File pool policies also allow you to specify how a mixed node’s SSDs are used: Either as L3 cache, or as an SSD strategy for head and snapshot blocks. If the SSDs in a node are configured for L3, they are not being used for storage, so any transfer limits are irrelevant to it. As an alternative to L3 cache, SmartPools offers three main categories of SSD strategy:  Avoid, which means send all blocks to HDD, Data, which means send everything to SSD, and then metadata read or read-write, which send varying numbers of metadata mirrors to SSD, and data blocks to hard disk.

To reflect this, SmartPools transfer limits are slightly nuanced when it comes to SSD strategies. That is, if the storagepool target contains both HDD and SSD, the usage capacity of both mediums needs to be below the transfer limit in order for the file to be moved to that target. For example, take two node pools, NP1 and NP2.

A file pool policy, Pol1, is configured, that matches all files under /ifs/dir1, with an SSD strategy of metadata write, and pool NP1 as the target for HEAD’s data blocks. For snapshots, the target is NP2, with an ‘avoid’ SSD strategy, so just writing to hard disk for both snapshot data and metadata.
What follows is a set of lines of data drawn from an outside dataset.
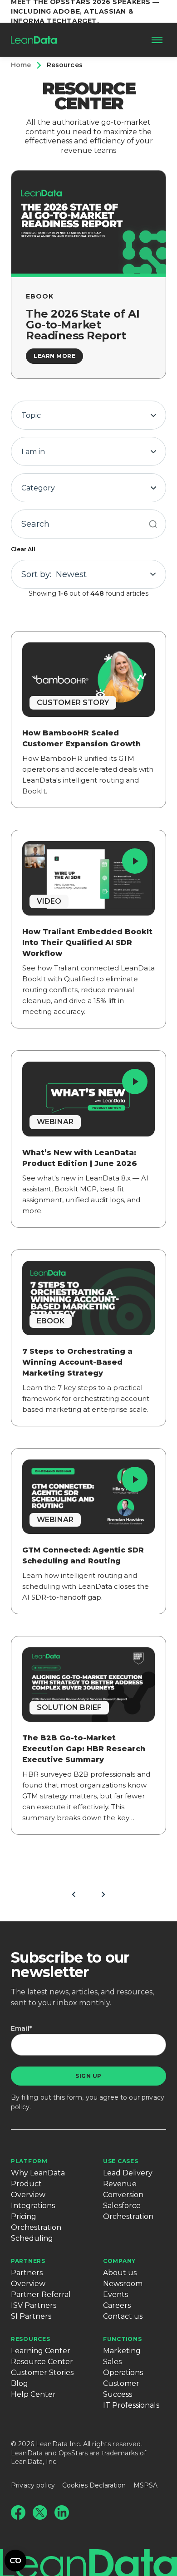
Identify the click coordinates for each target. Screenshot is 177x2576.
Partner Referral (41, 2294)
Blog (19, 2383)
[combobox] (88, 415)
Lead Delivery (127, 2173)
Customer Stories (42, 2372)
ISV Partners (33, 2305)
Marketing (122, 2350)
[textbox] (88, 415)
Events (115, 2294)
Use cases (120, 2161)
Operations (123, 2372)
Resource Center (42, 2361)
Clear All (23, 549)
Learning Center (40, 2350)
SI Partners (31, 2316)
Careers (117, 2305)
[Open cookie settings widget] (15, 2560)
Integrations (33, 2205)
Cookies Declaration (94, 2485)
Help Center (33, 2394)
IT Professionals (131, 2405)
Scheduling (32, 2238)
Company (119, 2261)
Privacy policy (33, 2485)
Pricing (23, 2216)
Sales (112, 2361)
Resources (30, 2339)
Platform (29, 2161)
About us (120, 2272)
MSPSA (145, 2485)
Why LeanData (38, 2173)
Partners (28, 2261)
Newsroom (123, 2283)
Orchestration (36, 2227)
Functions (122, 2339)
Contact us (123, 2316)
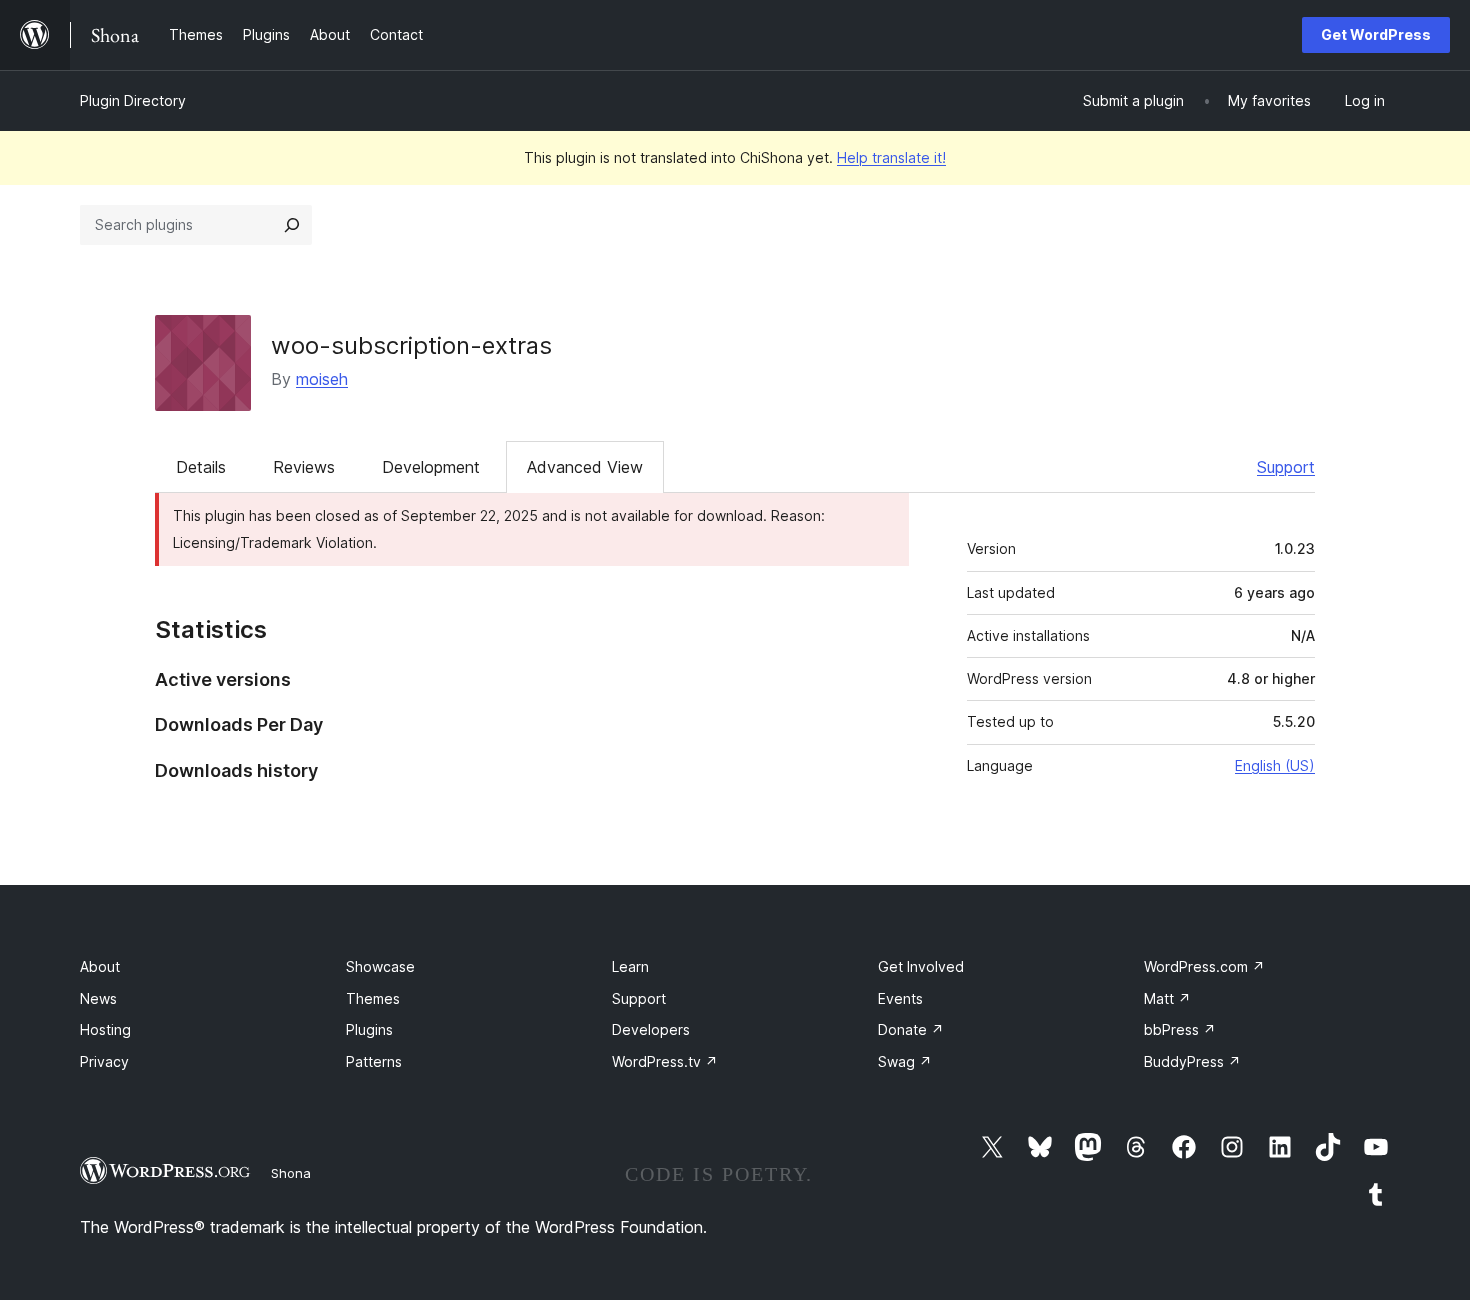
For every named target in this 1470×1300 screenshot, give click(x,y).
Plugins (369, 1029)
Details (201, 467)
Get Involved (921, 966)
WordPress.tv (665, 1061)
When a SmartPools job runs and attempts to apply this file pool policy, it sees that SSD usage is above the 85% configured transfer limit for NP1. So, even though the hard disk capacity usage is below the limit, neither HEAD data nor metadata will be sent to NP1.

For the snapshot, the SSD usage is also above the NP2 pool’s transfer limit of 90%.

However, since the SSD strategy is ‘avoid’, and because the hard disk usage is below the limit, the snapshot’s data and metadata get successfully sent to the NP2 HDDs.